--- Start of Material for this exercise ---

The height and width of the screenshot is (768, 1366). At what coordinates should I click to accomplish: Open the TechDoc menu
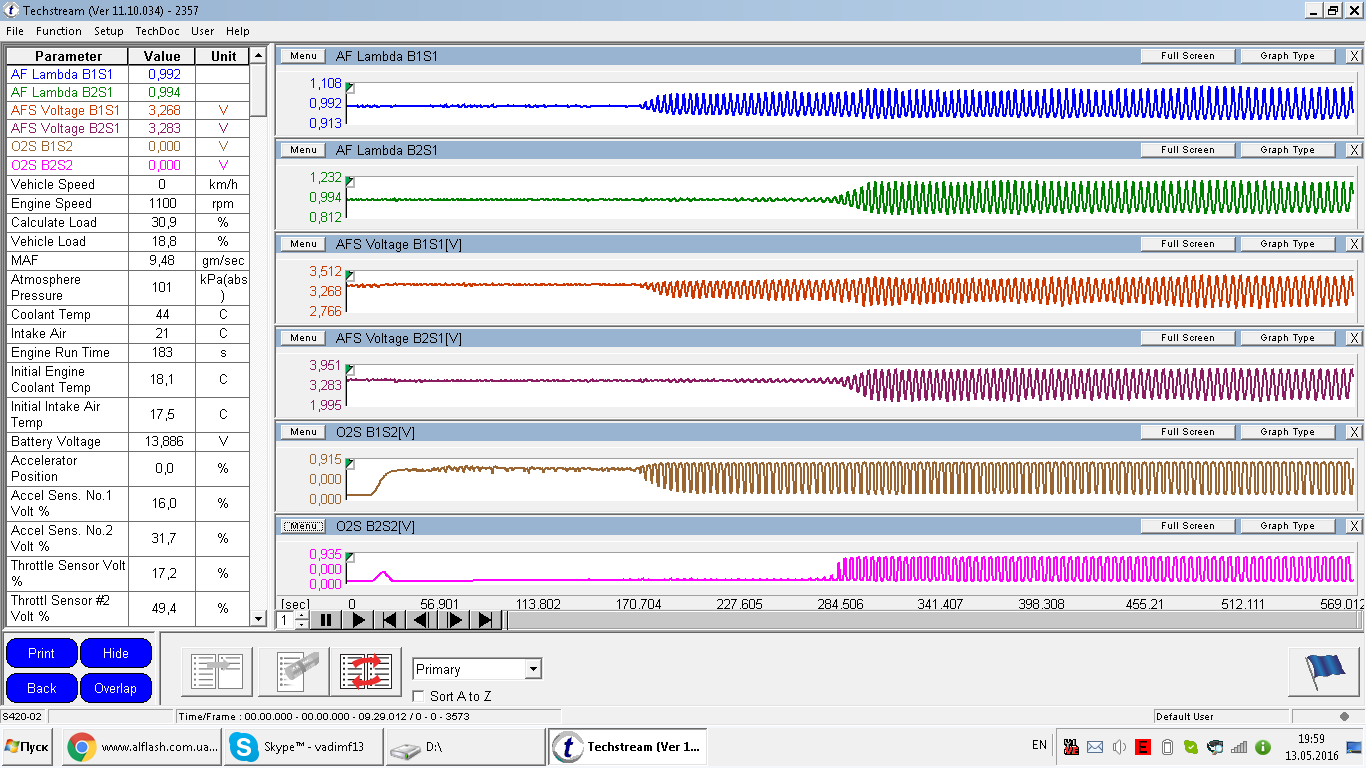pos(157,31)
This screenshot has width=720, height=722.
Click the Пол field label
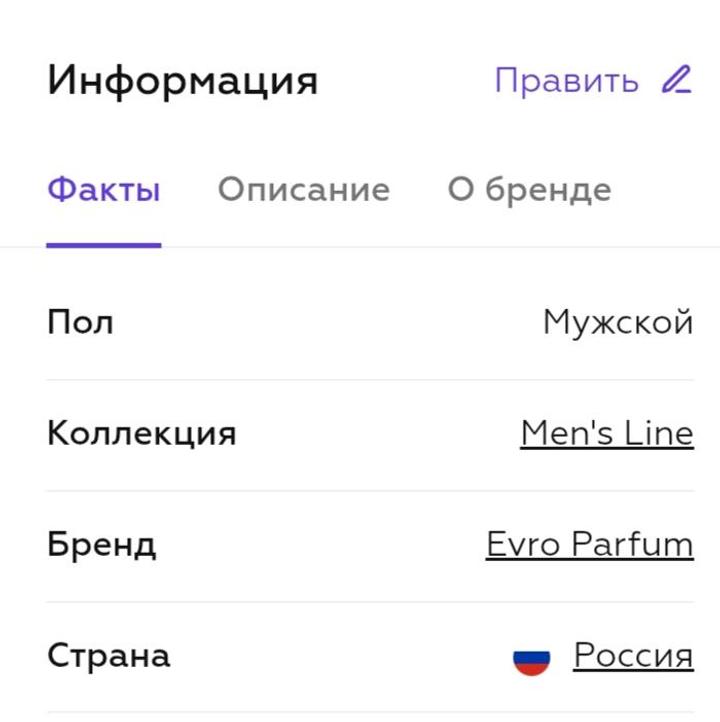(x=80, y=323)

--- End of Material for this exercise ---

Task instructions. Rewrite the rows above as a numbered list with no blank lines between items, and leave the pictures out.

Complete output.
1. The height and width of the screenshot is (768, 1366). At what coordinates should I click to accomplish: Open the TechDoc menu
2. pos(157,31)
3. This screenshot has width=720, height=722.
4. Click the Пол field label
5. (x=80, y=323)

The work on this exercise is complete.